António Cândido, o sociólogo, crítico literário e professor universitário brasileiro, escreveu o ensaio “O direito à literatura”, onde explora o significado dos direitos humanos. Aí questiona se a literatura será um direito de todo ser humano. Mais, defende que ela é uma das necessidades do ser humano.

“….Por isso, a luta pelos direitos humanos pressupõe a consideração de tais problemas, e chegando mais perto do tema eu lembraria que são bens incompressíveis não apenas os que assegurem sobrevivência física em níveis decentes, mas os que garantem a integridade espiritual.

São incompressíveis certamente a alimentação, a moradia, o vestuário, a instrução, a saúde, a liberdade individual, o amparo da justiça pública, a resistência à opressão etc.; e também o Direito à crença, à opinião, ao lazer e, por que não, à arte e à literatura.

Mas a fruição da arte e da literatura estaria mesmo nesta categoria? Como noutros casos, a resposta só pode ser dada se pudermos responder a uma questão prévia, isto é, elas só poderão ser consideradas bens incompressíveis segundo uma organização justa da sociedade se corresponderem a necessidades profundas do ser humano, a necessidades que não podem deixar de ser satisfeitas sob pena de desorganização pessoal, ou pelo menos de frustração mutiladora. A nossa questão básica, portanto, é saber se a literatura é uma necessidade deste tipo. Só então estaremos em condições de concluir a respeito.

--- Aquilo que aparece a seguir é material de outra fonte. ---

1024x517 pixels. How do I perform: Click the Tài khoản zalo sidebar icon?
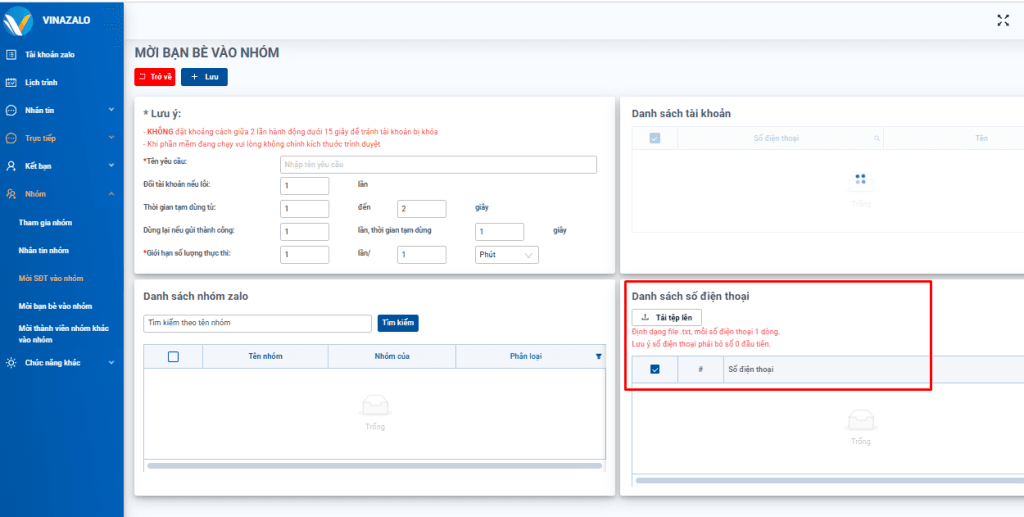[x=11, y=54]
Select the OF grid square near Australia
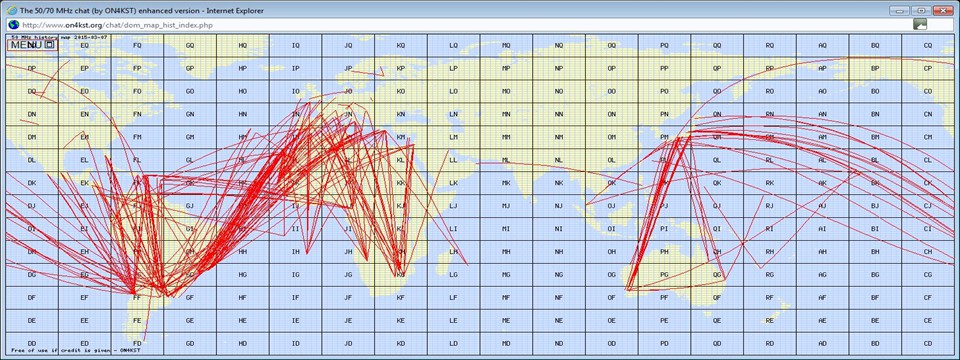This screenshot has width=960, height=360. [x=612, y=298]
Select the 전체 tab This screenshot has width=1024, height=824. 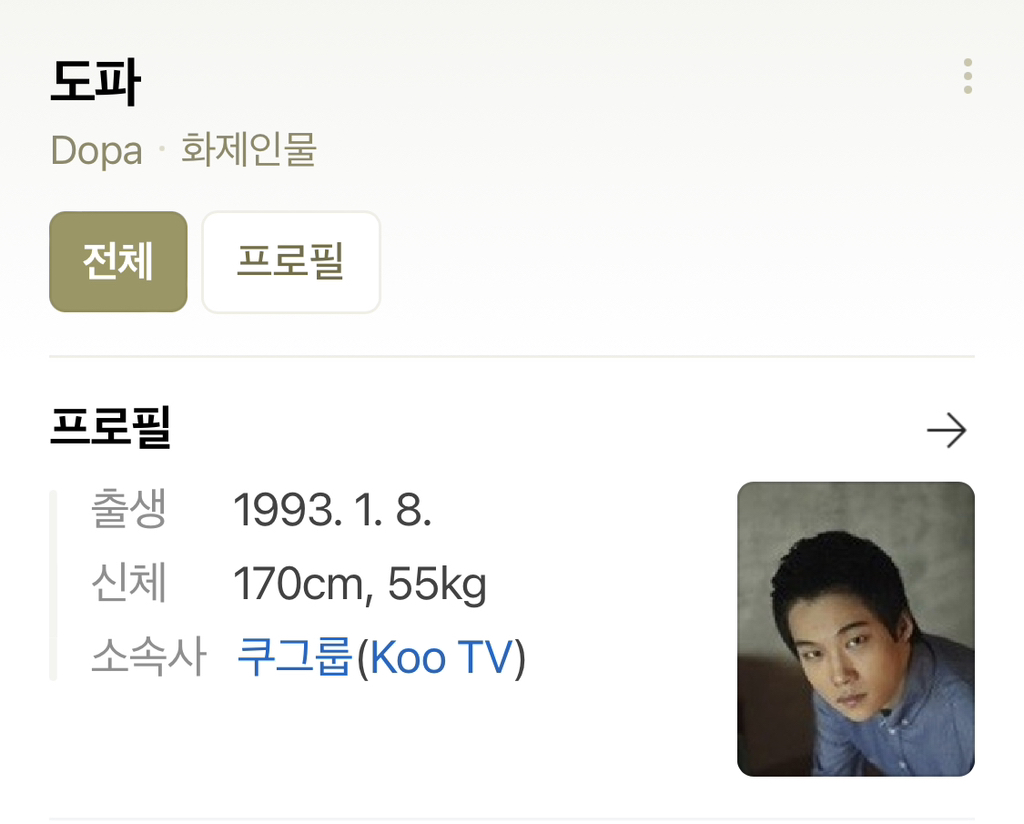point(118,262)
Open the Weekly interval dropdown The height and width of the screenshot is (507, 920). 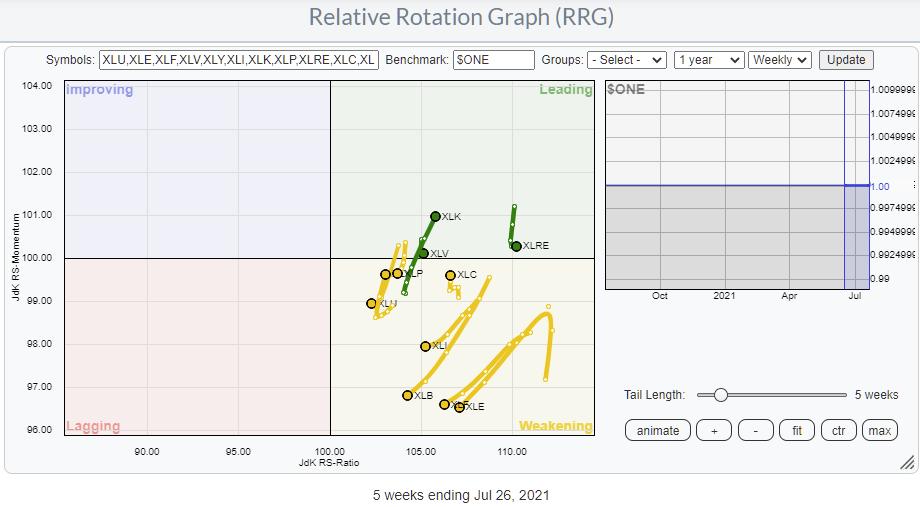(x=780, y=60)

….. Ora, se ninguém pode passar vinte e quatro horas sem mergulhar no universo da ficção e da poesia, a literatura concebida no sentido amplo a que me referi parece corresponder a uma necessidade universal, que precisa ser satisfeita e cuja satisfação constitui um direito.

… As produções literárias, de todos os tipos e todos os níveis, satisfazem necessidades básicas do ser humano, sobretudo através dessa incorporação, que enriquece a nossa percepção e a nossa visão do mundo. O que ilustrei por meio do provérbio e dos versos de Gonzaga ocorre em todo o campo da literatura e explica por que ela é uma necessidade universal imperiosa, e por que fruí-la é um direito das pessoas de qualquer sociedade, desde o índio que canta as suas proezas de caça ou evoca dançando a lua cheia até o mais requintado erudito que procura captar com sábias redes os sentidos flutuantes de um poema hermético. Em todos esses casos ocorrem humanização e enriquecimento, da personalidade e do grupo, por meio de conhecimento oriundo da expressão submetida a uma ordem redentora da confusão.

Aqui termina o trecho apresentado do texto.